(Extracted records)
◇ ◇ ◇
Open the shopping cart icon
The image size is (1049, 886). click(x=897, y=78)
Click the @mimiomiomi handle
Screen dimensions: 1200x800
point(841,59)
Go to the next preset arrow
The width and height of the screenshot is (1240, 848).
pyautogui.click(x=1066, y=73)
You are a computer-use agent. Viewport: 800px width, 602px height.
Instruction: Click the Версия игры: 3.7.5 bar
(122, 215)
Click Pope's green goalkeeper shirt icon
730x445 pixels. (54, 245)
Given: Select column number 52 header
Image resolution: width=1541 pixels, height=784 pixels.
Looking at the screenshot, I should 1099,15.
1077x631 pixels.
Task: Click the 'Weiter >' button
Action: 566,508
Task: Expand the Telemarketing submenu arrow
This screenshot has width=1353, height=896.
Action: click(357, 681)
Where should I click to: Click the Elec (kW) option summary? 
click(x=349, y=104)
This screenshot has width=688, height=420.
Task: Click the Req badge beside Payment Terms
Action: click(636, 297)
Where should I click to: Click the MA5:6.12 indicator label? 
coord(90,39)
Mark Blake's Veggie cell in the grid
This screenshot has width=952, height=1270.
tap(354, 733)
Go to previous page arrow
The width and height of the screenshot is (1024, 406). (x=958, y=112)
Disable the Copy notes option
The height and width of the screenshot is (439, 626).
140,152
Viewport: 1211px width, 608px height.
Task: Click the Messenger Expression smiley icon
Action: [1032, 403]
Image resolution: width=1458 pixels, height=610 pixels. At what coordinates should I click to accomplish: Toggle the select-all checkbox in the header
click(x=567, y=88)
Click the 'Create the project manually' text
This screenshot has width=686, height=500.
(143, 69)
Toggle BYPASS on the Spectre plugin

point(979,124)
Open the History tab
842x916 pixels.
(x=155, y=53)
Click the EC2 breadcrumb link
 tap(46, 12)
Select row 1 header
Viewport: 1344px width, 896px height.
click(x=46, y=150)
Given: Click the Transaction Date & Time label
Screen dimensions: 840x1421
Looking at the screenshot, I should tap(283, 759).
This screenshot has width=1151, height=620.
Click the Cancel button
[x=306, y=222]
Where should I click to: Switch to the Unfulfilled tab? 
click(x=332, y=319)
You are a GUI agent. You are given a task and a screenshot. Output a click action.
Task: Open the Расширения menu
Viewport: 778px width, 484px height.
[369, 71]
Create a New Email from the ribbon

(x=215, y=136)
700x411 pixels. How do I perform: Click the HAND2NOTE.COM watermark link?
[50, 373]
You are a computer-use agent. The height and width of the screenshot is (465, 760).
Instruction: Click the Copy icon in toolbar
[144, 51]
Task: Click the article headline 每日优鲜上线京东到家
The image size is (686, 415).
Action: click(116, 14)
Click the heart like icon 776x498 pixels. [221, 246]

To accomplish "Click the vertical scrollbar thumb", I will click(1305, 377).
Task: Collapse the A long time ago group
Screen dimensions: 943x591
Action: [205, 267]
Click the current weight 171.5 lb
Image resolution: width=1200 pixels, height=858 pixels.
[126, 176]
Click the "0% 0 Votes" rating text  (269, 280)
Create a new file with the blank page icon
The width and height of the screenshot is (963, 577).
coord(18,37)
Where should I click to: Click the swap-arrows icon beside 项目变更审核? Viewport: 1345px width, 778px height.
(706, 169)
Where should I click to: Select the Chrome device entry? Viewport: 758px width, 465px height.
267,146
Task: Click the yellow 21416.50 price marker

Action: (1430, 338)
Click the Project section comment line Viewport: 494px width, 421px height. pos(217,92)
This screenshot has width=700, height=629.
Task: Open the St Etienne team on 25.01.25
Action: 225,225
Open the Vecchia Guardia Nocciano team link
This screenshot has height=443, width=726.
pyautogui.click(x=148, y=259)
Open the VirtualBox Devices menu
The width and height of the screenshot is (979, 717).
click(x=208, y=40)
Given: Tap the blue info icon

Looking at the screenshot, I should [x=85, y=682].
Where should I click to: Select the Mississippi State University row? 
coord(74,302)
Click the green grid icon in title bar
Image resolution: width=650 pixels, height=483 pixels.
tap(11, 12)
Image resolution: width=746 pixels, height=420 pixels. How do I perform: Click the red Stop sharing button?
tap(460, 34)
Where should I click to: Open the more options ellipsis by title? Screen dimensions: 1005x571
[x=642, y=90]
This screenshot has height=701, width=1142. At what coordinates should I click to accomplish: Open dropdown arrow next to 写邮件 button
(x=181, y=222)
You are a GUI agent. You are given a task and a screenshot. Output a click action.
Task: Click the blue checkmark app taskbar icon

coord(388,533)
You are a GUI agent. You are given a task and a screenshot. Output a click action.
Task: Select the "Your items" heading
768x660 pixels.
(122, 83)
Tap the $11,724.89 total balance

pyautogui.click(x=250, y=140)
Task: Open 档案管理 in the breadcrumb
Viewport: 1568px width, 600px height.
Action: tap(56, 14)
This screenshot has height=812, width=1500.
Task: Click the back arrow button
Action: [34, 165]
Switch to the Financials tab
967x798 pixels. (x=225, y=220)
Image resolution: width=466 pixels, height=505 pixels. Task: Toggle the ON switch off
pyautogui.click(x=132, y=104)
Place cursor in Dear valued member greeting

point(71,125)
◇ ◇ ◇
Once more, give all the records exactly as they were written.

Open the shopping cart icon
The image size is (1049, 886). click(x=897, y=78)
Click the @mimiomiomi handle
Screen dimensions: 1200x800
point(841,59)
Go to the next preset arrow
The width and height of the screenshot is (1240, 848).
pyautogui.click(x=1066, y=73)
You are a computer-use agent. Viewport: 800px width, 602px height.
Instruction: Click the Версия игры: 3.7.5 bar
(122, 215)
Click Pope's green goalkeeper shirt icon
730x445 pixels. (54, 245)
Given: Select column number 52 header
Image resolution: width=1541 pixels, height=784 pixels.
Looking at the screenshot, I should 1099,15.
1077x631 pixels.
Task: Click the 'Weiter >' button
Action: 566,508
Task: Expand the Telemarketing submenu arrow
This screenshot has width=1353, height=896.
Action: click(357, 681)
Where should I click to: Click the Elec (kW) option summary? 
click(x=349, y=104)
This screenshot has width=688, height=420.
Task: Click the Req badge beside Payment Terms
Action: click(636, 297)
Where should I click to: Click the MA5:6.12 indicator label? 
coord(90,39)
Mark Blake's Veggie cell in the grid
This screenshot has width=952, height=1270.
tap(354, 733)
Go to previous page arrow
The width and height of the screenshot is (1024, 406). (x=958, y=112)
Disable the Copy notes option
The height and width of the screenshot is (439, 626).
140,152
Viewport: 1211px width, 608px height.
Task: Click the Messenger Expression smiley icon
Action: [1032, 403]
Image resolution: width=1458 pixels, height=610 pixels. At what coordinates should I click to accomplish: Toggle the select-all checkbox in the header
click(x=567, y=88)
Click the 'Create the project manually' text
This screenshot has width=686, height=500.
(143, 69)
Toggle BYPASS on the Spectre plugin

point(979,124)
Open the History tab
842x916 pixels.
(x=155, y=53)
Click the EC2 breadcrumb link
 tap(46, 12)
Select row 1 header
Viewport: 1344px width, 896px height.
click(x=46, y=150)
Given: Click the Transaction Date & Time label
Screen dimensions: 840x1421
Looking at the screenshot, I should tap(283, 759).
This screenshot has width=1151, height=620.
Click the Cancel button
[x=306, y=222]
Where should I click to: Switch to the Unfulfilled tab? 
click(x=332, y=319)
You are a GUI agent. You are given a task and a screenshot. Output a click action.
Task: Open the Расширения menu
Viewport: 778px width, 484px height.
[369, 71]
Create a New Email from the ribbon

(x=215, y=136)
700x411 pixels. How do I perform: Click the HAND2NOTE.COM watermark link?
[50, 373]
You are a computer-use agent. The height and width of the screenshot is (465, 760).
Instruction: Click the Copy icon in toolbar
[144, 51]
Task: Click the article headline 每日优鲜上线京东到家
The image size is (686, 415).
Action: click(116, 14)
Click the heart like icon 776x498 pixels. [221, 246]

To accomplish "Click the vertical scrollbar thumb", I will click(1305, 377).
Task: Collapse the A long time ago group
Screen dimensions: 943x591
Action: [205, 267]
Click the current weight 171.5 lb
Image resolution: width=1200 pixels, height=858 pixels.
[126, 176]
Click the "0% 0 Votes" rating text  (269, 280)
Create a new file with the blank page icon
The width and height of the screenshot is (963, 577).
coord(18,37)
Where should I click to: Click the swap-arrows icon beside 项目变更审核? Viewport: 1345px width, 778px height.
(706, 169)
Where should I click to: Select the Chrome device entry? Viewport: 758px width, 465px height.
267,146
Task: Click the yellow 21416.50 price marker

Action: (1430, 338)
Click the Project section comment line Viewport: 494px width, 421px height. pos(217,92)
This screenshot has width=700, height=629.
Task: Open the St Etienne team on 25.01.25
Action: 225,225
Open the Vecchia Guardia Nocciano team link
This screenshot has height=443, width=726.
pyautogui.click(x=148, y=259)
Open the VirtualBox Devices menu
The width and height of the screenshot is (979, 717).
click(x=208, y=40)
Given: Tap the blue info icon

Looking at the screenshot, I should [x=85, y=682].
Where should I click to: Select the Mississippi State University row? 
coord(74,302)
Click the green grid icon in title bar
Image resolution: width=650 pixels, height=483 pixels.
tap(11, 12)
Image resolution: width=746 pixels, height=420 pixels. How do I perform: Click the red Stop sharing button?
tap(460, 34)
Where should I click to: Open the more options ellipsis by title? Screen dimensions: 1005x571
[x=642, y=90]
This screenshot has height=701, width=1142. At what coordinates should I click to accomplish: Open dropdown arrow next to 写邮件 button
(x=181, y=222)
You are a GUI agent. You are given a task and a screenshot. Output a click action.
Task: Click the blue checkmark app taskbar icon

coord(388,533)
You are a GUI agent. You are given a task and a screenshot. Output a click action.
Task: Select the "Your items" heading
768x660 pixels.
(122, 83)
Tap the $11,724.89 total balance

pyautogui.click(x=250, y=140)
Task: Open 档案管理 in the breadcrumb
Viewport: 1568px width, 600px height.
Action: tap(56, 14)
This screenshot has height=812, width=1500.
Task: Click the back arrow button
Action: [34, 165]
Switch to the Financials tab
967x798 pixels. (x=225, y=220)
Image resolution: width=466 pixels, height=505 pixels. Task: Toggle the ON switch off
pyautogui.click(x=132, y=104)
Place cursor in Dear valued member greeting

point(71,125)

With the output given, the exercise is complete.